Write the next part of the article below about Turkey and the U.S.-Israel alliance in the Eastern Mediterranean, starting right after its final sentence.

* **Given text**
--------------------------------

Politics

Turkey Faces U.S.-Israel Alliance in the Eastern Mediteranean

The power dynamics in the Eastern Mediterranean have shifted from transient diplomatic competition into geopolitical contestation.

Turkey Faces U.S.-Israel Alliance in the Eastern Mediteranean
Turkish Navy patrol boat P343 Volkan, Istanbul, Turkey, September 8, 2008

The Eastern Mediterranean hosted the civilizations of the ancient world, as well as the major conflicts that shaped the world we know today. The recent natural gas discoveries has renewed interest in this region, whose geopolitical was simultaneously rising. For Turkey, deep wounds dating back to the defeat in the Battle of Navarino in 1827 were reopened, while Israel’s ambitions to dominate the Middle East were ignited.

--------------------------------

* **Information supplied**
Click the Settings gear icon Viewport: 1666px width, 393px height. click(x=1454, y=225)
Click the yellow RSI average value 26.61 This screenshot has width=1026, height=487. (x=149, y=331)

--------------------------------

* **The reply**
The Eastern Mediterranean has become a critical geopolitical fault line, while the balance of power in the region was disturbed by Iran’s exit from Syria and the pressures on Hezbollah in Lebanon. At the heart of this transformation lies a sharp dynamic of polarization: Washington, together with its regional allies, seeks to establish an integrated security and economic architecture, while historically significant powers, foremost among them Turkey, find themselves facing what they regard as “strategic encirclement.”

Turkey’s exclusion from the India-Middle East-Europe Economic Corridor (IMEC) was only the latest manifestation of what Ankara sees as a systematic effort to marginalize it. On the other hand, Israel, Greece, and Cyprus were imagined by the project as the nerve center of the region’s energy and security networks.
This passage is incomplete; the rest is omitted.